* Begin *

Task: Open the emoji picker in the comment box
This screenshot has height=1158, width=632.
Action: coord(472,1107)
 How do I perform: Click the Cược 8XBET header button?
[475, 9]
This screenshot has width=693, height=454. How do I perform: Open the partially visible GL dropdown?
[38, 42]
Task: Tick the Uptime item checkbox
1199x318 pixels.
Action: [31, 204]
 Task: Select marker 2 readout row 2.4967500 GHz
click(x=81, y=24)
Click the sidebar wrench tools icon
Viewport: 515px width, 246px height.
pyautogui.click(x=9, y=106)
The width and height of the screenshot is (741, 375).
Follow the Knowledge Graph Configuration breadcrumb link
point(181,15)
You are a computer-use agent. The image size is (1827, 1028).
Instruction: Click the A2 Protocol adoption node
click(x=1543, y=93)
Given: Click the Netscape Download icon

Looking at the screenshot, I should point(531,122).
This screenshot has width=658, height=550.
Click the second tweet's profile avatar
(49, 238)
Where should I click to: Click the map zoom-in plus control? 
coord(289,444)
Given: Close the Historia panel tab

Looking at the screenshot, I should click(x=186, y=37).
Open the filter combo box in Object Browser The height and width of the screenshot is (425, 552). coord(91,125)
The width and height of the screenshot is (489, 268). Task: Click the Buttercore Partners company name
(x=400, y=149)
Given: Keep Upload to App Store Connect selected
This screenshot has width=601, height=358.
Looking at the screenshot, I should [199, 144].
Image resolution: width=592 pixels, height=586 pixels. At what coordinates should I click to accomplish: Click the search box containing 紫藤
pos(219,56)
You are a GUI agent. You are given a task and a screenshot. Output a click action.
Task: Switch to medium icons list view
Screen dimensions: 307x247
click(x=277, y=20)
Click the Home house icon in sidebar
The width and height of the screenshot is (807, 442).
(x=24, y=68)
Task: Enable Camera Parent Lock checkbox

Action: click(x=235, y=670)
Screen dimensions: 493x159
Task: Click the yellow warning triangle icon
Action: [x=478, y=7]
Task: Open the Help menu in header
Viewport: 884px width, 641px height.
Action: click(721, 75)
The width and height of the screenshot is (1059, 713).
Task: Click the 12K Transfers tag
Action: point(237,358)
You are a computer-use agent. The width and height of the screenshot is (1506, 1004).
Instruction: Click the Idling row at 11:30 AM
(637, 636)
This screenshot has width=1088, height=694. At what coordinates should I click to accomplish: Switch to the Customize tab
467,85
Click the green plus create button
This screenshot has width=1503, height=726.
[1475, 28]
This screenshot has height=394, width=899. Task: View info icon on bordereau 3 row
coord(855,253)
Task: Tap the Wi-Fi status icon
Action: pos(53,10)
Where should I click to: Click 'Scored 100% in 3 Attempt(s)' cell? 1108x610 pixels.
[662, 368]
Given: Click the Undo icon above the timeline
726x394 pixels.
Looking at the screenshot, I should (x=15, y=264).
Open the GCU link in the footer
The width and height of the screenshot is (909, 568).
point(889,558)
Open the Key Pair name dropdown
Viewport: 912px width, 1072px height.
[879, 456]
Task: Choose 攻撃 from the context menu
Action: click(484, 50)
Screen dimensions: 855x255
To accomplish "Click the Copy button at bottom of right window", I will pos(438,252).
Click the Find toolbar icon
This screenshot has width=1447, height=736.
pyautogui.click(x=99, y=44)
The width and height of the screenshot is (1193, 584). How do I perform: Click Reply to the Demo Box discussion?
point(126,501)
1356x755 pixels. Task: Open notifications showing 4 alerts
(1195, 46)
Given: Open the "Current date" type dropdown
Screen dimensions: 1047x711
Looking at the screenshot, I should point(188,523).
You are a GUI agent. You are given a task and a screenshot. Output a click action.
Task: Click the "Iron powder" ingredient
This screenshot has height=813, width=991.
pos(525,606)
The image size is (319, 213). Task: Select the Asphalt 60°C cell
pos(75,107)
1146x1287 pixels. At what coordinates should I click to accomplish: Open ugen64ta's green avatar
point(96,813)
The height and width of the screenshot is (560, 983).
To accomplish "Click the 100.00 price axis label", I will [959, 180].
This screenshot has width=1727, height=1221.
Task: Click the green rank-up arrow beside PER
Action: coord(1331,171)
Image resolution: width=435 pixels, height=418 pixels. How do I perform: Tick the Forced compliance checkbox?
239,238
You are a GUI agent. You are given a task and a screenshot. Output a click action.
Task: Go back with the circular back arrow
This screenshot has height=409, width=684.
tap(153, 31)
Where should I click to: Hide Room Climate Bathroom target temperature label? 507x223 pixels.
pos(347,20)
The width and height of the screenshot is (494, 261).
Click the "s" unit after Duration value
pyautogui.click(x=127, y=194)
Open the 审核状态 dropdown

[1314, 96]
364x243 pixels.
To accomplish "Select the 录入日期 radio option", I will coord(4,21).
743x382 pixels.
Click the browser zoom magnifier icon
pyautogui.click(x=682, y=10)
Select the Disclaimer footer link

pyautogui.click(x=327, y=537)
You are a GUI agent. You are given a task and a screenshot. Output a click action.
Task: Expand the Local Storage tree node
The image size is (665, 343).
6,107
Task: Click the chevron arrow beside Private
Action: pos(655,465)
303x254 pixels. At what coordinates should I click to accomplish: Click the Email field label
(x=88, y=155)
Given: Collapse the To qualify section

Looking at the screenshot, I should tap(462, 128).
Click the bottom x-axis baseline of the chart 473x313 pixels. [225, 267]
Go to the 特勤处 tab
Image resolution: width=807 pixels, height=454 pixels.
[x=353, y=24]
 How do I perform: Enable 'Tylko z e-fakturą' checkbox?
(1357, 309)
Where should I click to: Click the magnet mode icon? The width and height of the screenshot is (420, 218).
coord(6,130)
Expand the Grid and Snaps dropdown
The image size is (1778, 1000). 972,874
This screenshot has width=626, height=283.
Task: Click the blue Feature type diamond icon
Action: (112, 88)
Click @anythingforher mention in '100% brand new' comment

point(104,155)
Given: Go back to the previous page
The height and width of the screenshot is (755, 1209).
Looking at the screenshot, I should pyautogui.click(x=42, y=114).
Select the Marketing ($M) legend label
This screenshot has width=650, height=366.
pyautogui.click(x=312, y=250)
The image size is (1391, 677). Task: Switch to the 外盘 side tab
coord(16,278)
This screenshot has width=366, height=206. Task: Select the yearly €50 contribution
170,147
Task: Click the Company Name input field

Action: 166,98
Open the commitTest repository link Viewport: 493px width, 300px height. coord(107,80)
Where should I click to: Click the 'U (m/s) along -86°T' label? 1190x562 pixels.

* End *

#### SET PROBLEM:
Rewrite every line of the listing above as a Markdown table with the columns "Row" and "Listing line". Number the rows in order and leave out blank lines.

#### EXERCISE RESPONSE:
| Row | Listing line |
|---|---|
| 1 | Task: Open the emoji picker in the comment box |
| 2 | This screenshot has height=1158, width=632. |
| 3 | Action: coord(472,1107) |
| 4 |  How do I perform: Click the Cược 8XBET header button? |
| 5 | [475, 9] |
| 6 | This screenshot has width=693, height=454. How do I perform: Open the partially visible GL dropdown? |
| 7 | [38, 42] |
| 8 | Task: Tick the Uptime item checkbox |
| 9 | 1199x318 pixels. |
| 10 | Action: [31, 204] |
| 11 |  Task: Select marker 2 readout row 2.4967500 GHz |
| 12 | click(x=81, y=24) |
| 13 | Click the sidebar wrench tools icon |
| 14 | Viewport: 515px width, 246px height. |
| 15 | pyautogui.click(x=9, y=106) |
| 16 | The width and height of the screenshot is (741, 375). |
| 17 | Follow the Knowledge Graph Configuration breadcrumb link |
| 18 | point(181,15) |
| 19 | You are a computer-use agent. The image size is (1827, 1028). |
| 20 | Instruction: Click the A2 Protocol adoption node |
| 21 | click(x=1543, y=93) |
| 22 | Given: Click the Netscape Download icon |
| 23 | Looking at the screenshot, I should point(531,122). |
| 24 | This screenshot has width=658, height=550. |
| 25 | Click the second tweet's profile avatar |
| 26 | (49, 238) |
| 27 | Where should I click to: Click the map zoom-in plus control?  |
| 28 | coord(289,444) |
| 29 | Given: Close the Historia panel tab |
| 30 | Looking at the screenshot, I should click(x=186, y=37). |
| 31 | Open the filter combo box in Object Browser The height and width of the screenshot is (425, 552). coord(91,125) |
| 32 | The width and height of the screenshot is (489, 268). Task: Click the Buttercore Partners company name |
| 33 | (x=400, y=149) |
| 34 | Given: Keep Upload to App Store Connect selected |
| 35 | This screenshot has width=601, height=358. |
| 36 | Looking at the screenshot, I should [199, 144]. |
| 37 | Image resolution: width=592 pixels, height=586 pixels. At what coordinates should I click to accomplish: Click the search box containing 紫藤 |
| 38 | pos(219,56) |
| 39 | You are a GUI agent. You are given a task and a screenshot. Output a click action. |
| 40 | Task: Switch to medium icons list view |
| 41 | Screen dimensions: 307x247 |
| 42 | click(x=277, y=20) |
| 43 | Click the Home house icon in sidebar |
| 44 | The width and height of the screenshot is (807, 442). |
| 45 | (x=24, y=68) |
| 46 | Task: Enable Camera Parent Lock checkbox |
| 47 | Action: click(x=235, y=670) |
| 48 | Screen dimensions: 493x159 |
| 49 | Task: Click the yellow warning triangle icon |
| 50 | Action: [x=478, y=7] |
| 51 | Task: Open the Help menu in header |
| 52 | Viewport: 884px width, 641px height. |
| 53 | Action: click(721, 75) |
| 54 | The width and height of the screenshot is (1059, 713). |
| 55 | Task: Click the 12K Transfers tag |
| 56 | Action: point(237,358) |
| 57 | You are a computer-use agent. The width and height of the screenshot is (1506, 1004). |
| 58 | Instruction: Click the Idling row at 11:30 AM |
| 59 | (637, 636) |
| 60 | This screenshot has width=1088, height=694. At what coordinates should I click to accomplish: Switch to the Customize tab |
| 61 | 467,85 |
| 62 | Click the green plus create button |
| 63 | This screenshot has width=1503, height=726. |
| 64 | [1475, 28] |
| 65 | This screenshot has height=394, width=899. Task: View info icon on bordereau 3 row |
| 66 | coord(855,253) |
| 67 | Task: Tap the Wi-Fi status icon |
| 68 | Action: pos(53,10) |
| 69 | Where should I click to: Click 'Scored 100% in 3 Attempt(s)' cell? 1108x610 pixels. |
| 70 | [662, 368] |
| 71 | Given: Click the Undo icon above the timeline |
| 72 | 726x394 pixels. |
| 73 | Looking at the screenshot, I should (x=15, y=264). |
| 74 | Open the GCU link in the footer |
| 75 | The width and height of the screenshot is (909, 568). |
| 76 | point(889,558) |
| 77 | Open the Key Pair name dropdown |
| 78 | Viewport: 912px width, 1072px height. |
| 79 | [879, 456] |
| 80 | Task: Choose 攻撃 from the context menu |
| 81 | Action: click(484, 50) |
| 82 | Screen dimensions: 855x255 |
| 83 | To accomplish "Click the Copy button at bottom of right window", I will pos(438,252). |
| 84 | Click the Find toolbar icon |
| 85 | This screenshot has width=1447, height=736. |
| 86 | pyautogui.click(x=99, y=44) |
| 87 | The width and height of the screenshot is (1193, 584). How do I perform: Click Reply to the Demo Box discussion? |
| 88 | point(126,501) |
| 89 | 1356x755 pixels. Task: Open notifications showing 4 alerts |
| 90 | (1195, 46) |
| 91 | Given: Open the "Current date" type dropdown |
| 92 | Screen dimensions: 1047x711 |
| 93 | Looking at the screenshot, I should point(188,523). |
| 94 | You are a GUI agent. You are given a task and a screenshot. Output a click action. |
| 95 | Task: Click the "Iron powder" ingredient |
| 96 | This screenshot has height=813, width=991. |
| 97 | pos(525,606) |
| 98 | The image size is (319, 213). Task: Select the Asphalt 60°C cell |
| 99 | pos(75,107) |
| 100 | 1146x1287 pixels. At what coordinates should I click to accomplish: Open ugen64ta's green avatar |
| 101 | point(96,813) |
| 102 | The height and width of the screenshot is (560, 983). |
| 103 | To accomplish "Click the 100.00 price axis label", I will [959, 180]. |
| 104 | This screenshot has width=1727, height=1221. |
| 105 | Task: Click the green rank-up arrow beside PER |
| 106 | Action: coord(1331,171) |
| 107 | Image resolution: width=435 pixels, height=418 pixels. How do I perform: Tick the Forced compliance checkbox? |
| 108 | 239,238 |
| 109 | You are a GUI agent. You are given a task and a screenshot. Output a click action. |
| 110 | Task: Go back with the circular back arrow |
| 111 | This screenshot has height=409, width=684. |
| 112 | tap(153, 31) |
| 113 | Where should I click to: Hide Room Climate Bathroom target temperature label? 507x223 pixels. |
| 114 | pos(347,20) |
| 115 | The width and height of the screenshot is (494, 261). |
| 116 | Click the "s" unit after Duration value |
| 117 | pyautogui.click(x=127, y=194) |
| 118 | Open the 审核状态 dropdown |
| 119 | [1314, 96] |
| 120 | 364x243 pixels. |
| 121 | To accomplish "Select the 录入日期 radio option", I will coord(4,21). |
| 122 | 743x382 pixels. |
| 123 | Click the browser zoom magnifier icon |
| 124 | pyautogui.click(x=682, y=10) |
| 125 | Select the Disclaimer footer link |
| 126 | pyautogui.click(x=327, y=537) |
| 127 | You are a GUI agent. You are given a task and a screenshot. Output a click action. |
| 128 | Task: Expand the Local Storage tree node |
| 129 | The image size is (665, 343). |
| 130 | 6,107 |
| 131 | Task: Click the chevron arrow beside Private |
| 132 | Action: pos(655,465) |
| 133 | 303x254 pixels. At what coordinates should I click to accomplish: Click the Email field label |
| 134 | (x=88, y=155) |
| 135 | Given: Collapse the To qualify section |
| 136 | Looking at the screenshot, I should tap(462, 128). |
| 137 | Click the bottom x-axis baseline of the chart 473x313 pixels. [225, 267] |
| 138 | Go to the 特勤处 tab |
| 139 | Image resolution: width=807 pixels, height=454 pixels. |
| 140 | [x=353, y=24] |
| 141 |  How do I perform: Enable 'Tylko z e-fakturą' checkbox? |
| 142 | (1357, 309) |
| 143 | Where should I click to: Click the magnet mode icon? The width and height of the screenshot is (420, 218). |
| 144 | coord(6,130) |
| 145 | Expand the Grid and Snaps dropdown |
| 146 | The image size is (1778, 1000). 972,874 |
| 147 | This screenshot has width=626, height=283. |
| 148 | Task: Click the blue Feature type diamond icon |
| 149 | Action: (112, 88) |
| 150 | Click @anythingforher mention in '100% brand new' comment |
| 151 | point(104,155) |
| 152 | Given: Go back to the previous page |
| 153 | The height and width of the screenshot is (755, 1209). |
| 154 | Looking at the screenshot, I should pyautogui.click(x=42, y=114). |
| 155 | Select the Marketing ($M) legend label |
| 156 | This screenshot has width=650, height=366. |
| 157 | pyautogui.click(x=312, y=250) |
| 158 | The image size is (1391, 677). Task: Switch to the 外盘 side tab |
| 159 | coord(16,278) |
| 160 | This screenshot has width=366, height=206. Task: Select the yearly €50 contribution |
| 161 | 170,147 |
| 162 | Task: Click the Company Name input field |
| 163 | Action: 166,98 |
| 164 | Open the commitTest repository link Viewport: 493px width, 300px height. coord(107,80) |
| 165 | Where should I click to: Click the 'U (m/s) along -86°T' label? 1190x562 pixels. |